INFORMATION PROVIDED Start Marker
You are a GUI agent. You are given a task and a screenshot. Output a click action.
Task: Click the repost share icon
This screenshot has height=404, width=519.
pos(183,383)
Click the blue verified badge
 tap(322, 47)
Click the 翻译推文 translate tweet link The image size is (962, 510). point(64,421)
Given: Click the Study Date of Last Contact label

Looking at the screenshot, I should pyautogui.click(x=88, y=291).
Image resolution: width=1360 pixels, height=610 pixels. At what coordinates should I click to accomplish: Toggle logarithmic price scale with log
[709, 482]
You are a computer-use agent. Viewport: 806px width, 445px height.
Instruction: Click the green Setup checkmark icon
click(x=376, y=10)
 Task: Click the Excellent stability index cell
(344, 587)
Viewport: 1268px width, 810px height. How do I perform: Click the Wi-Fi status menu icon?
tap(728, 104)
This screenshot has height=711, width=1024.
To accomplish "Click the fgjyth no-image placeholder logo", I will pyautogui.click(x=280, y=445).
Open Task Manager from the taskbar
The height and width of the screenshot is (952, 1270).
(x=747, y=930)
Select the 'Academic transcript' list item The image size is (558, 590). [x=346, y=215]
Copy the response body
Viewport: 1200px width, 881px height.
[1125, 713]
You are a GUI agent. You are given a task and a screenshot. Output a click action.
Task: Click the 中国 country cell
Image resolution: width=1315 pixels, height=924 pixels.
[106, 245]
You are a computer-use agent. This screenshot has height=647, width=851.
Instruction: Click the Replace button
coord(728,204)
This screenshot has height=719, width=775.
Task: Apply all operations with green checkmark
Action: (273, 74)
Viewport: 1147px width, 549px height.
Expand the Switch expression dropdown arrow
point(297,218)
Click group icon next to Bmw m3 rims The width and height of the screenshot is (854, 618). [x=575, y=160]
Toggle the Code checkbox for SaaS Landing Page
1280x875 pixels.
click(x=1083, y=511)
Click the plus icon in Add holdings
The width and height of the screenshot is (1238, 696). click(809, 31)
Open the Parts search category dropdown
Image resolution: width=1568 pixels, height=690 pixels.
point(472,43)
INFORMATION PROVIDED End Marker
For the records above, restate every line word for word.

◆ **WRITTEN ANSWER**:
You are a GUI agent. You are given a task and a screenshot. Output a click action.
Task: Click the repost share icon
This screenshot has height=404, width=519.
pos(183,383)
Click the blue verified badge
 tap(322, 47)
Click the 翻译推文 translate tweet link The image size is (962, 510). point(64,421)
Given: Click the Study Date of Last Contact label

Looking at the screenshot, I should pyautogui.click(x=88, y=291).
Image resolution: width=1360 pixels, height=610 pixels. At what coordinates should I click to accomplish: Toggle logarithmic price scale with log
[709, 482]
You are a computer-use agent. Viewport: 806px width, 445px height.
Instruction: Click the green Setup checkmark icon
click(x=376, y=10)
 Task: Click the Excellent stability index cell
(344, 587)
Viewport: 1268px width, 810px height. How do I perform: Click the Wi-Fi status menu icon?
tap(728, 104)
This screenshot has height=711, width=1024.
To accomplish "Click the fgjyth no-image placeholder logo", I will pyautogui.click(x=280, y=445).
Open Task Manager from the taskbar
The height and width of the screenshot is (952, 1270).
(x=747, y=930)
Select the 'Academic transcript' list item The image size is (558, 590). [x=346, y=215]
Copy the response body
Viewport: 1200px width, 881px height.
[1125, 713]
You are a GUI agent. You are given a task and a screenshot. Output a click action.
Task: Click the 中国 country cell
Image resolution: width=1315 pixels, height=924 pixels.
[106, 245]
You are a computer-use agent. This screenshot has height=647, width=851.
Instruction: Click the Replace button
coord(728,204)
This screenshot has height=719, width=775.
Task: Apply all operations with green checkmark
Action: (273, 74)
Viewport: 1147px width, 549px height.
Expand the Switch expression dropdown arrow
point(297,218)
Click group icon next to Bmw m3 rims The width and height of the screenshot is (854, 618). [x=575, y=160]
Toggle the Code checkbox for SaaS Landing Page
1280x875 pixels.
click(x=1083, y=511)
Click the plus icon in Add holdings
The width and height of the screenshot is (1238, 696). click(809, 31)
Open the Parts search category dropdown
Image resolution: width=1568 pixels, height=690 pixels.
point(472,43)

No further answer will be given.